How to Analyze and Benchmark Competitor GEO
How to Analyze and Benchmark Competitor GEO Strategies
Competitor analysis in Generative Engine Optimization (GEO) requires shifting from tracking keyword rankings to measuring "Share of Model" (SoM) and entity authority. Unlike traditional SEO, where success is defined by a position on a list, GEO success is defined by being the answer or a cited reference in AI-generated responses.
To benchmark effectively, you must audit how often competitors appear in AI answers (Frequency), how they are portrayed (Sentiment), and which authoritative sources are fueling their visibility (Citation Ecosystem). This shift turns competitor analysis from a linear ranking game into a multi-dimensional "brand footprint" audit within Large Language Models (LLMs).

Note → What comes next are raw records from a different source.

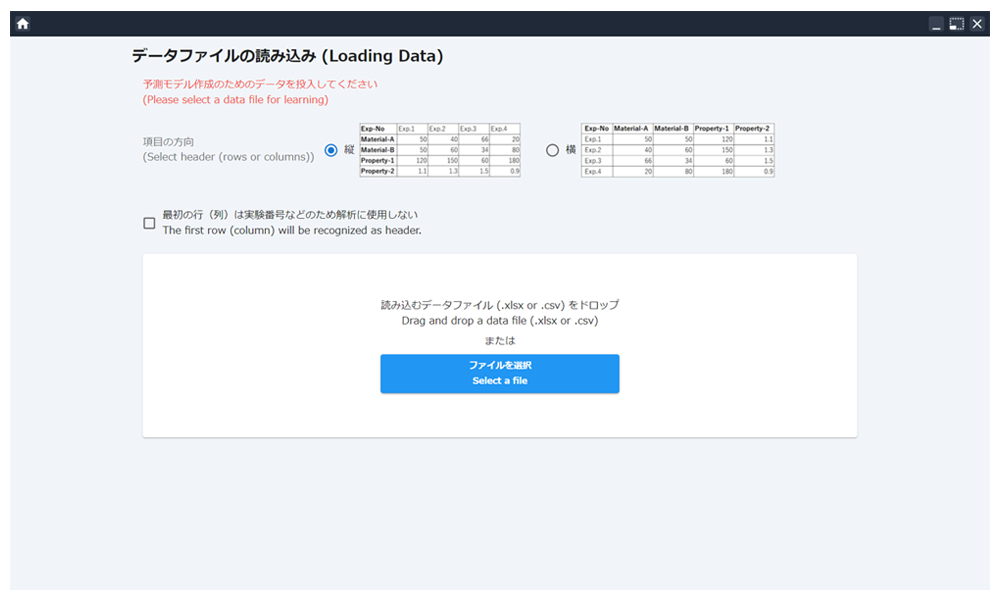Click the vertical layout example table image
The width and height of the screenshot is (1000, 600).
pos(440,150)
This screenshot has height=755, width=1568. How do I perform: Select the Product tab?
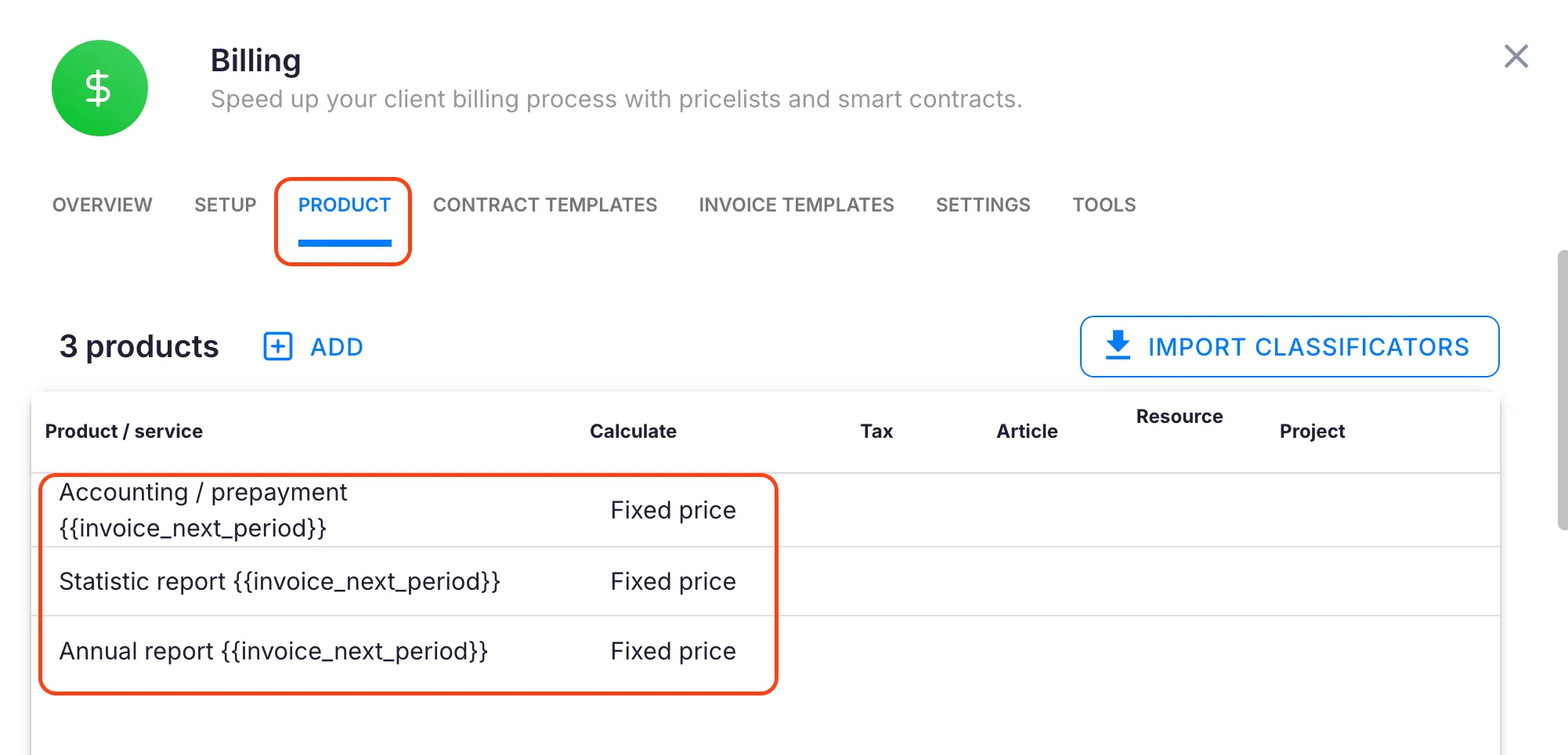(344, 204)
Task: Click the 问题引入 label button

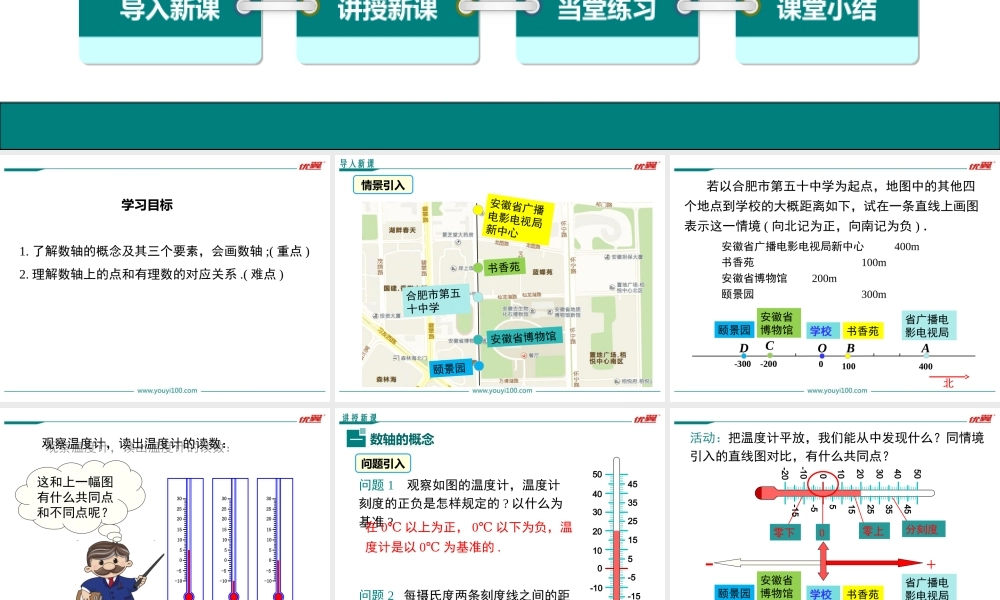Action: click(x=381, y=463)

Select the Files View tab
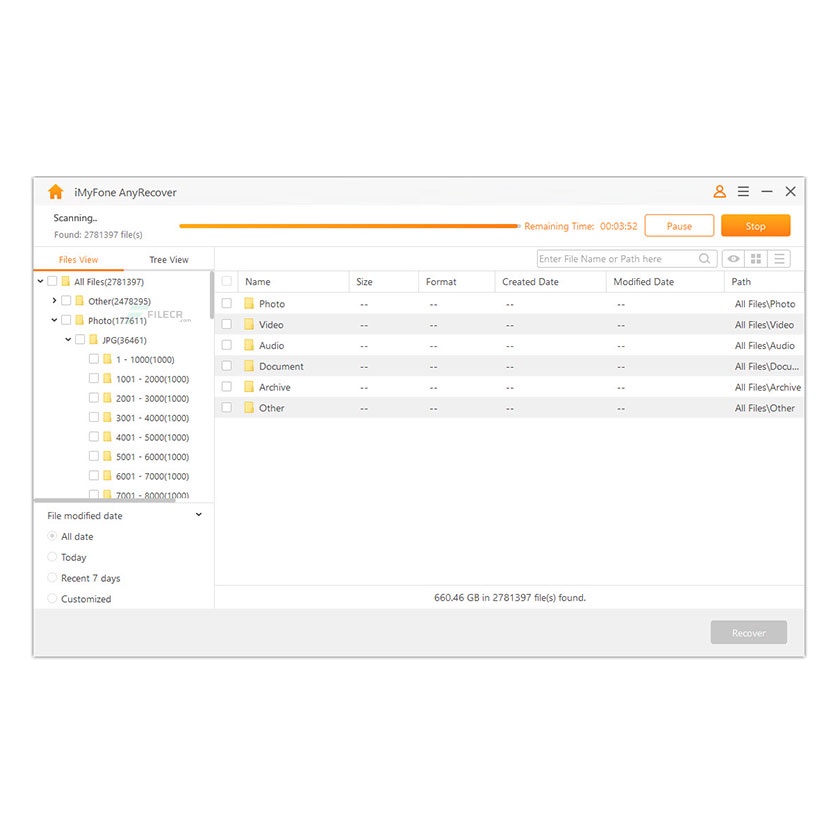[78, 260]
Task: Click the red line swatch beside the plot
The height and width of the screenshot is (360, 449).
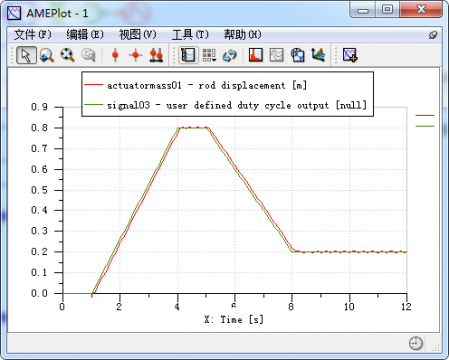Action: 425,115
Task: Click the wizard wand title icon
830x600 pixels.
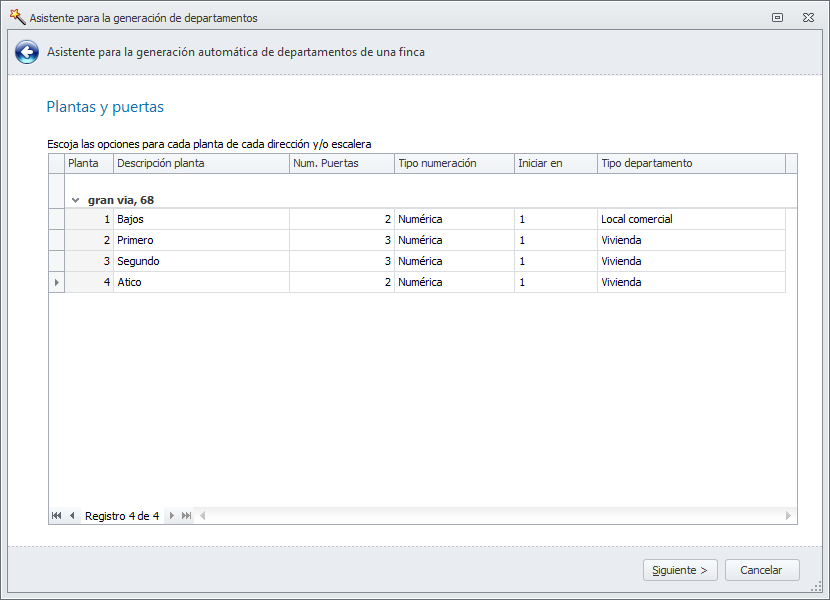Action: (x=16, y=17)
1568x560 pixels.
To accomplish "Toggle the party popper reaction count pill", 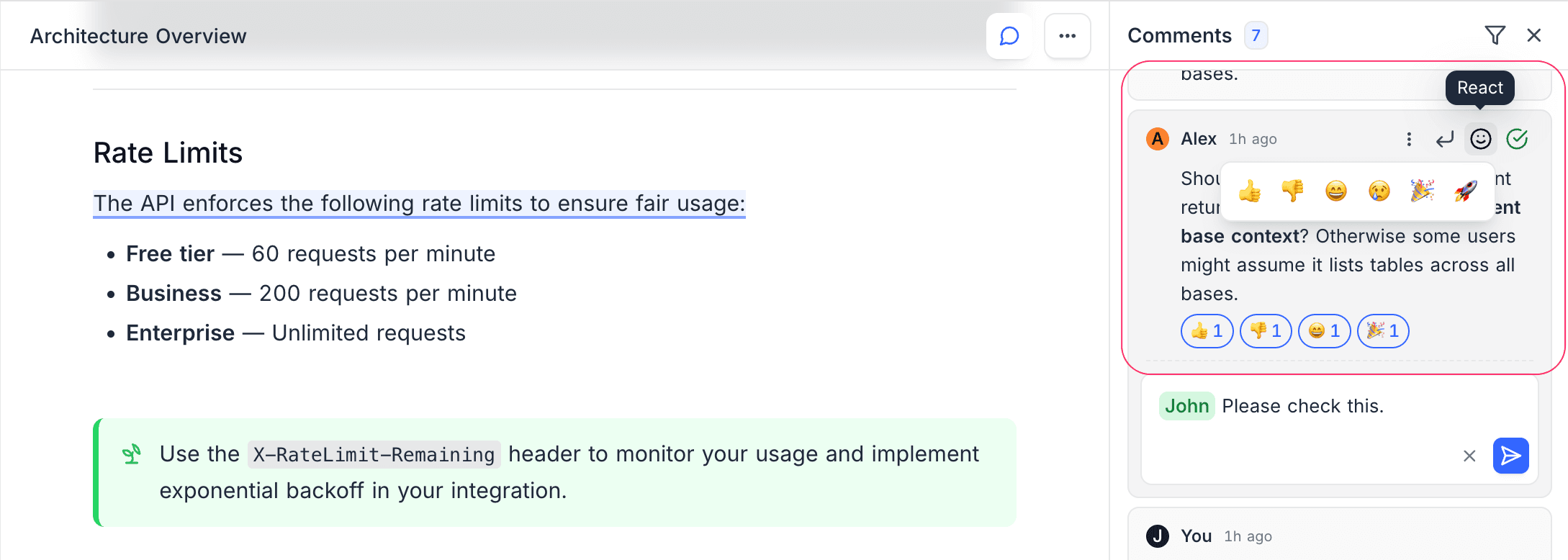I will coord(1383,331).
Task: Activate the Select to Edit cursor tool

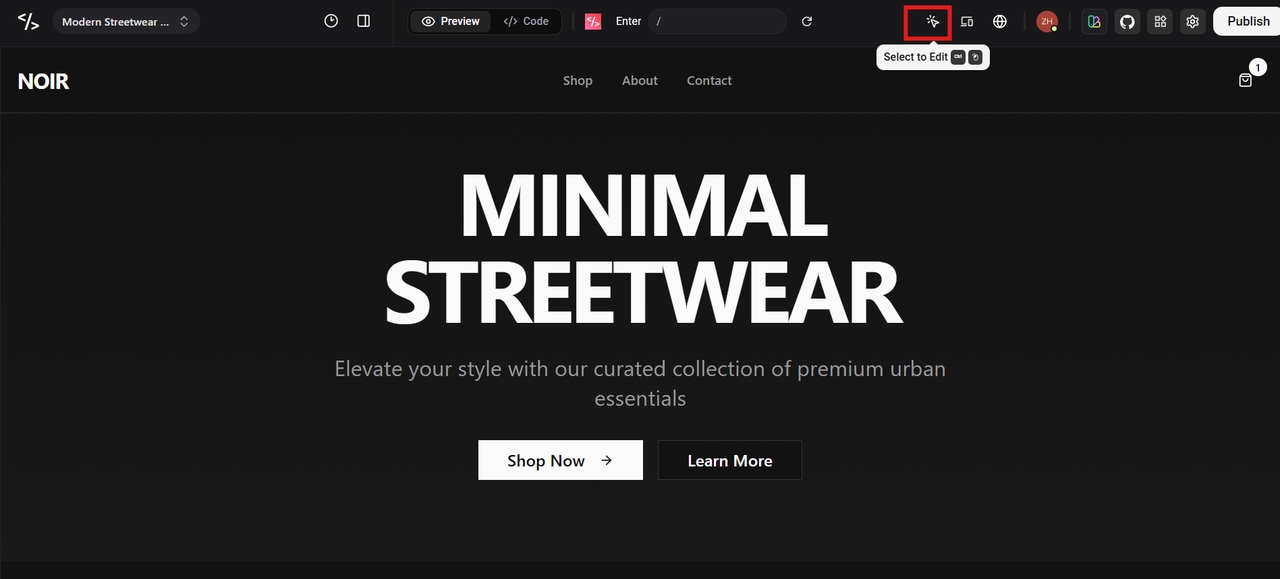Action: (x=932, y=21)
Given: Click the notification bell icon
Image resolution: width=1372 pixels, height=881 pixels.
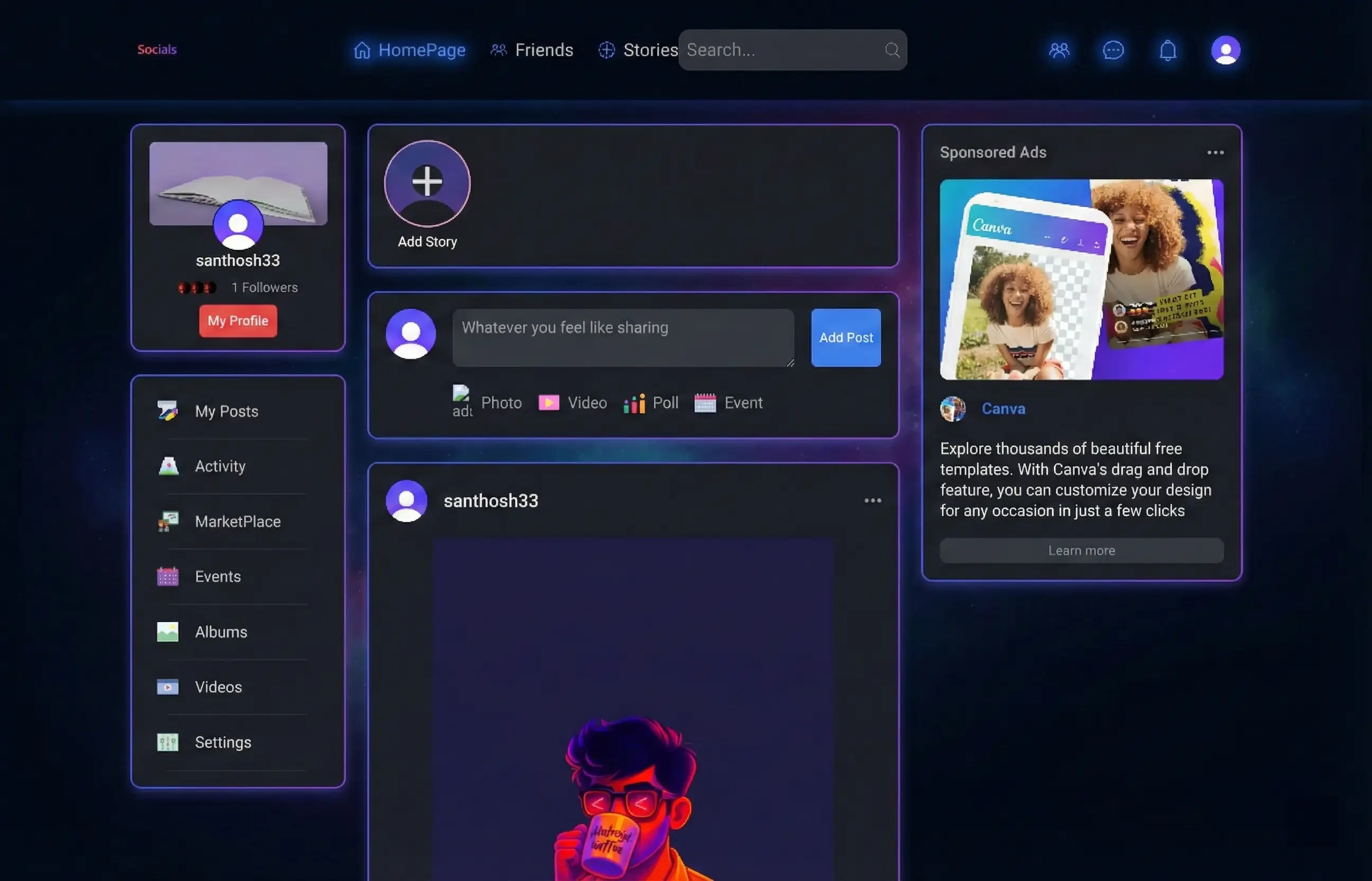Looking at the screenshot, I should 1167,50.
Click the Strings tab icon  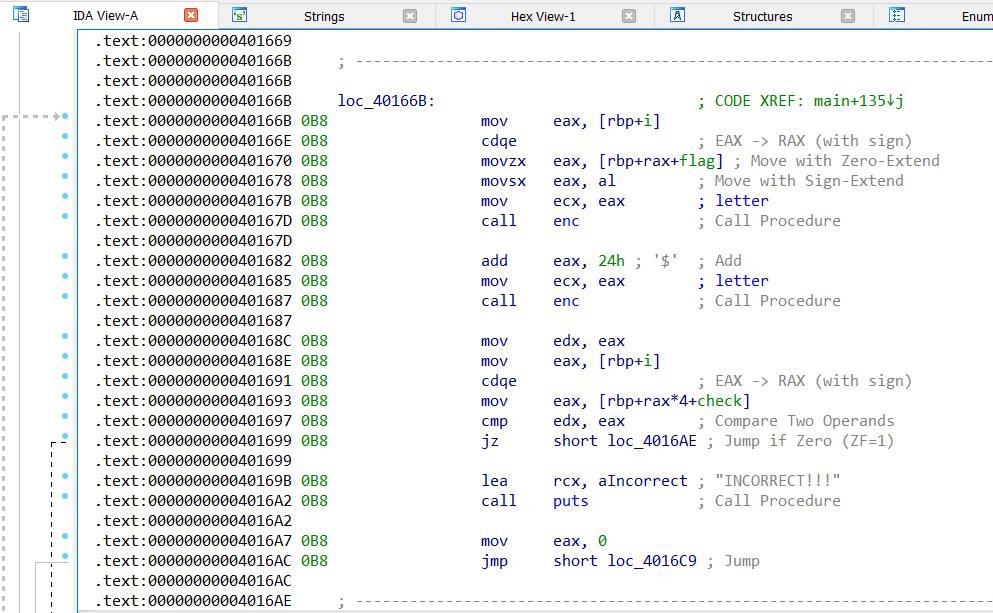coord(239,15)
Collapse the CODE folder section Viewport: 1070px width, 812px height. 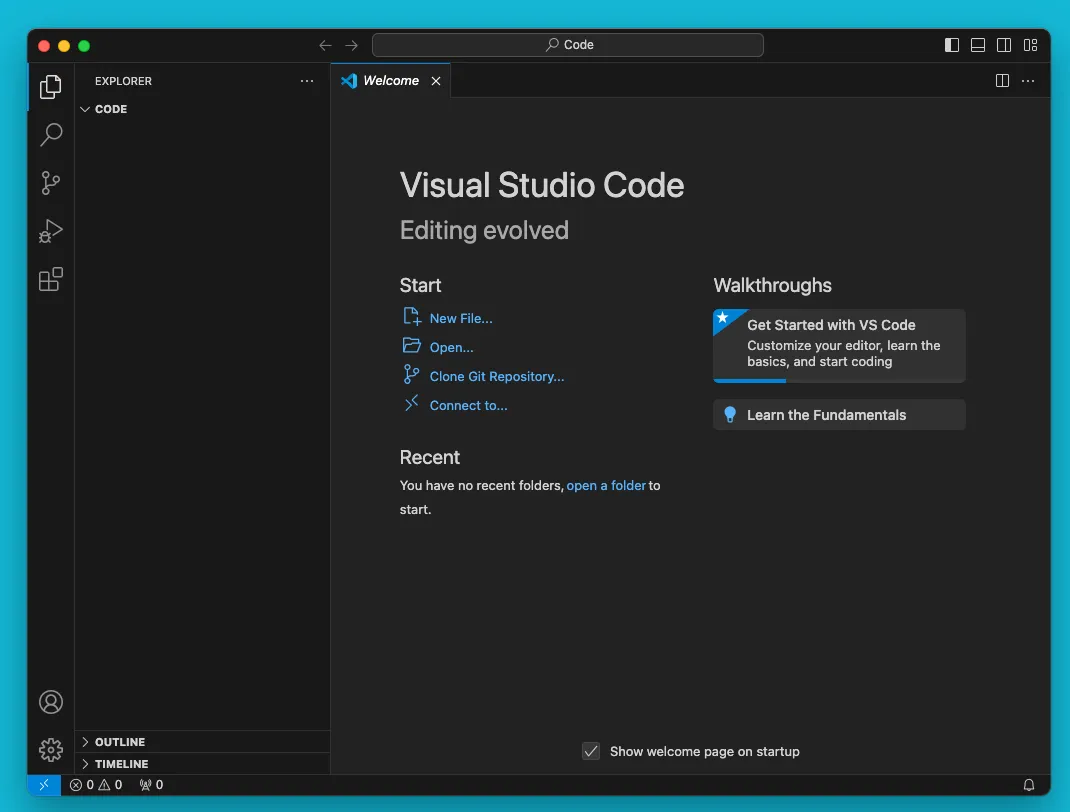coord(110,109)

Measuring "Share of Model" (SoM)
Share of Model (SoM) is the percentage of times a brand is mentioned in AI-generated responses for category-relevant prompts. It is the GEO equivalent of "Market Share" or "Share of Search."
To calculate SoM, you cannot rely on standard rank trackers. You must perform a "Prompt Audit" across major engines (ChatGPT, Perplexity, Gemini, Claude).
The Manual Prompt Audit Protocol
Define Query Categories:
Discovery Prompts: "What are the best CRM tools for startups?"
Comparison Prompts: "Compare HubSpot vs. Salesforce for small teams."
brand-Specific Prompts: "What are the pros and cons of [Competitor Brand]?"
Execute & Regenerate:
Run each prompt 5–10 times per engine (to account for AI variability).
Metric: If Competitor X appears in 7 out of 10 responses, their SoM is 70%.
Score the Visibility:
Primary Recommendation: The AI suggests them as the #1 choice.
List Inclusion: They appear in a bulleted list.
Citation Only: They are linked in the footnotes but not mentioned in the text.
Reverse-Engineering the "Citation Ecosystem"
AI models do not "know" facts; they retrieve them from authoritative sources. If a competitor dominates the AI answers, it is because they dominate the sources the AI trusts.
How to Map Competitor Sources
Instead of analyzing backlinks, analyze "Corroborative Sources."
Use Citation-Heavy Engines: Use Perplexity.ai or Bing Chat (Copilot).
Ask for Sources Explicitly: Prompt the AI: "Who are the top competitors to [Our Brand], and what sources are you using to evaluate them?"
Analyze the Footnotes:
Are they being cited from Tier 1 media (Forbes, TechCrunch)?
Are they cited from user review sites (G2, Reddit, Capterra)?
Are they cited from their own documentation (indicating strong technical SEO)?
Strategic Insight: If a competitor is consistently cited via a specific review site or industry report, your GEO strategy must pivot to securing coverage in that specific "Seed Source."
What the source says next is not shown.